Laut der "Tiroler Tageszeitung" waren es bis Freitagmorgen bereits zwölf Kandidaten, die sich um den Chefposten bewerben - mit Ausnahme von Rendi-Wagner samt und sonders Männer (oder, um politisch-korrekten Neusprech der "Woke"-Linken zu bleiben, als männlich gelesene Personen). Die "Krone" bringt mit Ex-Kanzler Christian Kern sogar einen ehemaligen Parteichef als vermeintlich "letzte Hoffnung" aufs Tapet, doch der winkt (vorerst) noch ab. 

Sogar Grosz und Sellner kandidieren... 

Noch bis heute Freitag Mitternacht können sich weitere Personen melden - und tun dies auch. Am heutigen Freitagvormittag verkündete plötzlich Ex-BZÖ-Politiker und Präsidentschaftskandidat Gerald Grosz seine Absichten, der neue rote Parteichef werden zu wollen.
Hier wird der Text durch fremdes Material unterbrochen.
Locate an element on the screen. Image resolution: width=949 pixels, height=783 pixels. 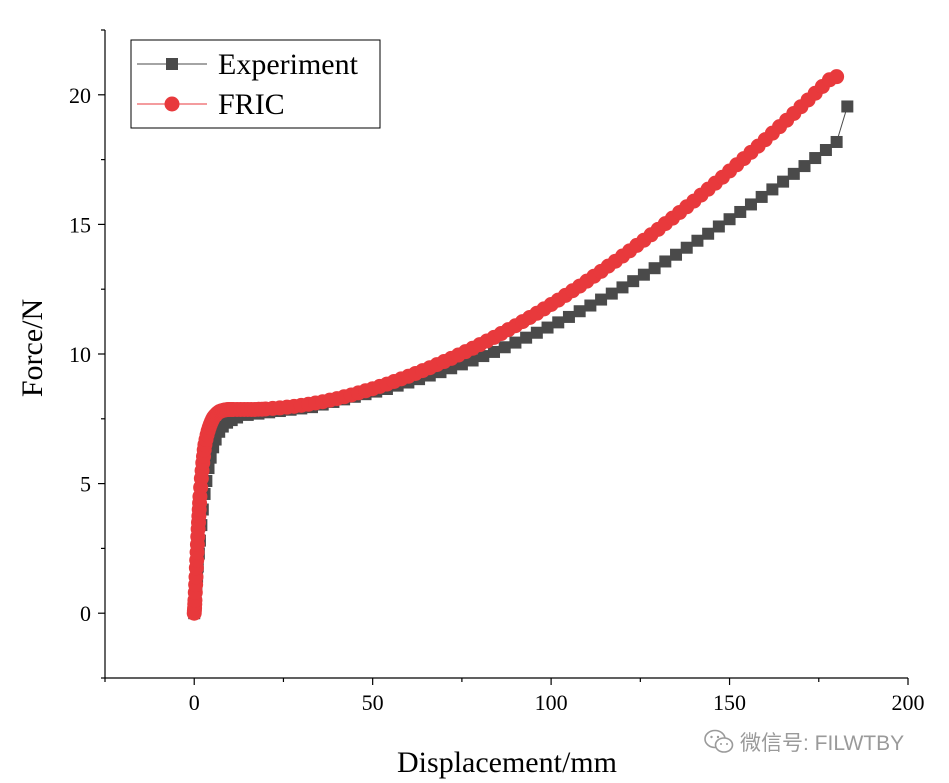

Medienberichten zufolge erklärte er: "Ich bin mit heutigem Tag, 24.3.2022, Mitglied der Sozialdemokratischen Partei Österreichs geworden und darf hiermit mitteilen, dass ich mich um das Amt des Bundesparteivorsitzenden der SPÖ bewerbe!"

In einem Video erklärte er sich: "Ich habe die vielfältigen Angebote für eine Teilnahme bei 'Dancing Stars', dem 'Dschungelcamp', 'Teenager werden Mütter' ausgeschlagen und gebe hiermit voller Freude und mit bebender Stimme eines in der Wolle gefärbten Sozis bekannt, bei der sozialdemokratischen Ausgabe von 'Mein potschertes Leben' teilnehmen zu wollen." Er übt bereits für die Rolle: "Genossinnen und Genossen, hört die Signale, auf zum letzten Gefecht, der Untergang ist nahe, mein Eintreten somit echt".

Und er blieb nicht der Einzige: Auch der ehemalige Identitären-Chef Martin Sellner bekundete plötzlich sein Interesse, mit einem kurzfristigen Partei-Eintritt als SPÖ-Chef zu kandidieren. 

Was, wenn niemand die Mehrheit erringt?

Es scheint also, als hätten sich die Sozialdemokraten ein klassisches Eigentor geschossen. Im Ernstfall könnten sich so viele Kandidaten um die Parteispitze ergeben, dass kein einziger von ihnen annähernd eine Mehrheit hinter sich vereint. Wie die Chancen eines vermeintlichen Favoriten aussehen, wenn beispielsweise 70 Prozent bei der Mitglieder-Befragung gegen ihn waren, tatsächlich beim Parteitag gekürt zu werden, wird sich weisen. Auch der Umstand, dass die Mitgliederöffnung nun bedeutet, dass Personen, die den Roten ideologisch nicht nahestehen, in Scharen in die Partei eintreten können, um sich einen "angenehmen" Gegner zu wählen, ist maximal skurril.

Wahl-Fiasko in Salzburg scheint gewiss

Beginnen soll die ominöse Abstimmungsrunde am 24. April - also dem Tag nach der Salzburgwahl. Diese hat man offenbar bereits aufgegeben, nachdem sich die SPÖ dort in Umfragen im freien Fall befindet. Zuletzt kolportierte Werte von 17 Prozent würden den Tiefststand vom letzten Mal (20 Prozent) sogar noch unterbieten. Dabei läuft sie diesmal tatsächlich in alle Richtungen aus: Trotz "angerichteter" Themenlage kann nicht die SPÖ, sondern vor allem die FPÖ vom Einbruch der krisengeschüttelten ÖVP profitieren.

Zugleich besteht eine reale Chance, dass die kommunistische KPÖ nach der Steiermark in ihren zweiten Landtag einzieht. Während die Roten, die sonst immer auf die Solidarität zueinander pochen ("Freundschaft, Genossen!") das berüchtigte Sprichwort "Feind, Todfeind, Parteifreund" aktuell auf die Spitze treiben, ist angesichts der verheerenden Außen-Wirkung ein böses Erwachen gewiss - egal, wer letzten Endes das Rennen machen und vergeblich versuchen wird, in die Fußstapfen Renners, Kreiskys und Co. zu treten.